### [Supplied material]
*****
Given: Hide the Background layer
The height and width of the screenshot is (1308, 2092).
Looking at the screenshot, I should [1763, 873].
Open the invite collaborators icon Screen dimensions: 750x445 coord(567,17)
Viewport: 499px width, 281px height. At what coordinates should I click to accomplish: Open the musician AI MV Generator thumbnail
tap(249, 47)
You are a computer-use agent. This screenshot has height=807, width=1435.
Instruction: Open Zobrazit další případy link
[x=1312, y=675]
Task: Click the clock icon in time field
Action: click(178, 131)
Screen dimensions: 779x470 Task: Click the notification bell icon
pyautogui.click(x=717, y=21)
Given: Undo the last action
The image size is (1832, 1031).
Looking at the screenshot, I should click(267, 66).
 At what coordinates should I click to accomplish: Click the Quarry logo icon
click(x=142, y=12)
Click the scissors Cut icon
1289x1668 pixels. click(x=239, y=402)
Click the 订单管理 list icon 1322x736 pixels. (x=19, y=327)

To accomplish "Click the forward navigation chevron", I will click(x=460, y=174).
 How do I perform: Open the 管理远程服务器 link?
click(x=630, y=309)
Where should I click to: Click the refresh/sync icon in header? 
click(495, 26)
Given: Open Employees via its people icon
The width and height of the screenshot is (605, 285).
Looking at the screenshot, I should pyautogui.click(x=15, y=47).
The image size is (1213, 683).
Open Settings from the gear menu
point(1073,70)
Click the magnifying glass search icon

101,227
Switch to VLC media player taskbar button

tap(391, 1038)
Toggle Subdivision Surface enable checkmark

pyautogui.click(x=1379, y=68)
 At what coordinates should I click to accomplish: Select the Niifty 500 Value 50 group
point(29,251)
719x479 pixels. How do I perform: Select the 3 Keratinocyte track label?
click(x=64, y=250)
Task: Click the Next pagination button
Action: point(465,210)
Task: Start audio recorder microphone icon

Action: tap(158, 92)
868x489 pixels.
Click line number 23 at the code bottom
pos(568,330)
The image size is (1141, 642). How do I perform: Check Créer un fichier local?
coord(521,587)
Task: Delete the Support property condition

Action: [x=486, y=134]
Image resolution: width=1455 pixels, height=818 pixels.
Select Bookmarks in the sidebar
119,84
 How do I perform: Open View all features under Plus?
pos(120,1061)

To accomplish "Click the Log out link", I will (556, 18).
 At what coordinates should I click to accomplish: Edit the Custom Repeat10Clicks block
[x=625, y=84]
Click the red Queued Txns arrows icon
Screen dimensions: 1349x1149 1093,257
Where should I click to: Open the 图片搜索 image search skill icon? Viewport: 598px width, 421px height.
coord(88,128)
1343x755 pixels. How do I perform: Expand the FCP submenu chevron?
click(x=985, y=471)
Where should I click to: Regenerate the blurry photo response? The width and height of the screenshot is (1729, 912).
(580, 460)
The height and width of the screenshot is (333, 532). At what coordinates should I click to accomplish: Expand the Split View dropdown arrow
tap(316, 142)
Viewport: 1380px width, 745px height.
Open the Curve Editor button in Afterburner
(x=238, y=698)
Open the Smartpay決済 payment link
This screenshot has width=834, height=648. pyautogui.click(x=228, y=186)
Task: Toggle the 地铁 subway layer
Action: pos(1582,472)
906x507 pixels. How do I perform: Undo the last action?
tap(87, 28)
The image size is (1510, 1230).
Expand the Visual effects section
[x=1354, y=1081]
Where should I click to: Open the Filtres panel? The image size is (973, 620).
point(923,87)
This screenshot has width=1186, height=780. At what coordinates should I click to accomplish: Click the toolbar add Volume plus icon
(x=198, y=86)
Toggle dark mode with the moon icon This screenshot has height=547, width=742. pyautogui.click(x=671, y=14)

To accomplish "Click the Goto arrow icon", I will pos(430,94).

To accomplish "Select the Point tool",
*****
### [What you are asked to do]
All of the data, from the first line to the last, should be written out exactly.

### [Your response]
Given: Hide the Background layer
The height and width of the screenshot is (1308, 2092).
Looking at the screenshot, I should [1763, 873].
Open the invite collaborators icon Screen dimensions: 750x445 coord(567,17)
Viewport: 499px width, 281px height. At what coordinates should I click to accomplish: Open the musician AI MV Generator thumbnail
tap(249, 47)
You are a computer-use agent. This screenshot has height=807, width=1435.
Instruction: Open Zobrazit další případy link
[x=1312, y=675]
Task: Click the clock icon in time field
Action: click(178, 131)
Screen dimensions: 779x470 Task: Click the notification bell icon
pyautogui.click(x=717, y=21)
Given: Undo the last action
The image size is (1832, 1031).
Looking at the screenshot, I should click(267, 66).
 At what coordinates should I click to accomplish: Click the Quarry logo icon
click(x=142, y=12)
Click the scissors Cut icon
1289x1668 pixels. click(x=239, y=402)
Click the 订单管理 list icon 1322x736 pixels. (x=19, y=327)

To accomplish "Click the forward navigation chevron", I will click(x=460, y=174).
 How do I perform: Open the 管理远程服务器 link?
click(x=630, y=309)
Where should I click to: Click the refresh/sync icon in header? 
click(495, 26)
Given: Open Employees via its people icon
The width and height of the screenshot is (605, 285).
Looking at the screenshot, I should pyautogui.click(x=15, y=47).
The image size is (1213, 683).
Open Settings from the gear menu
point(1073,70)
Click the magnifying glass search icon

101,227
Switch to VLC media player taskbar button

tap(391, 1038)
Toggle Subdivision Surface enable checkmark

pyautogui.click(x=1379, y=68)
 At what coordinates should I click to accomplish: Select the Niifty 500 Value 50 group
point(29,251)
719x479 pixels. How do I perform: Select the 3 Keratinocyte track label?
click(x=64, y=250)
Task: Click the Next pagination button
Action: point(465,210)
Task: Start audio recorder microphone icon

Action: tap(158, 92)
868x489 pixels.
Click line number 23 at the code bottom
pos(568,330)
The image size is (1141, 642). How do I perform: Check Créer un fichier local?
coord(521,587)
Task: Delete the Support property condition

Action: [x=486, y=134]
Image resolution: width=1455 pixels, height=818 pixels.
Select Bookmarks in the sidebar
119,84
 How do I perform: Open View all features under Plus?
pos(120,1061)

To accomplish "Click the Log out link", I will (556, 18).
 At what coordinates should I click to accomplish: Edit the Custom Repeat10Clicks block
[x=625, y=84]
Click the red Queued Txns arrows icon
Screen dimensions: 1349x1149 1093,257
Where should I click to: Open the 图片搜索 image search skill icon? Viewport: 598px width, 421px height.
coord(88,128)
1343x755 pixels. How do I perform: Expand the FCP submenu chevron?
click(x=985, y=471)
Where should I click to: Regenerate the blurry photo response? The width and height of the screenshot is (1729, 912).
(580, 460)
The height and width of the screenshot is (333, 532). At what coordinates should I click to accomplish: Expand the Split View dropdown arrow
tap(316, 142)
Viewport: 1380px width, 745px height.
Open the Curve Editor button in Afterburner
(x=238, y=698)
Open the Smartpay決済 payment link
This screenshot has width=834, height=648. pyautogui.click(x=228, y=186)
Task: Toggle the 地铁 subway layer
Action: pos(1582,472)
906x507 pixels. How do I perform: Undo the last action?
tap(87, 28)
The image size is (1510, 1230).
Expand the Visual effects section
[x=1354, y=1081]
Where should I click to: Open the Filtres panel? The image size is (973, 620).
point(923,87)
This screenshot has width=1186, height=780. At what coordinates should I click to accomplish: Click the toolbar add Volume plus icon
(x=198, y=86)
Toggle dark mode with the moon icon This screenshot has height=547, width=742. pyautogui.click(x=671, y=14)

To accomplish "Click the Goto arrow icon", I will pos(430,94).

To accomplish "Select the Point tool",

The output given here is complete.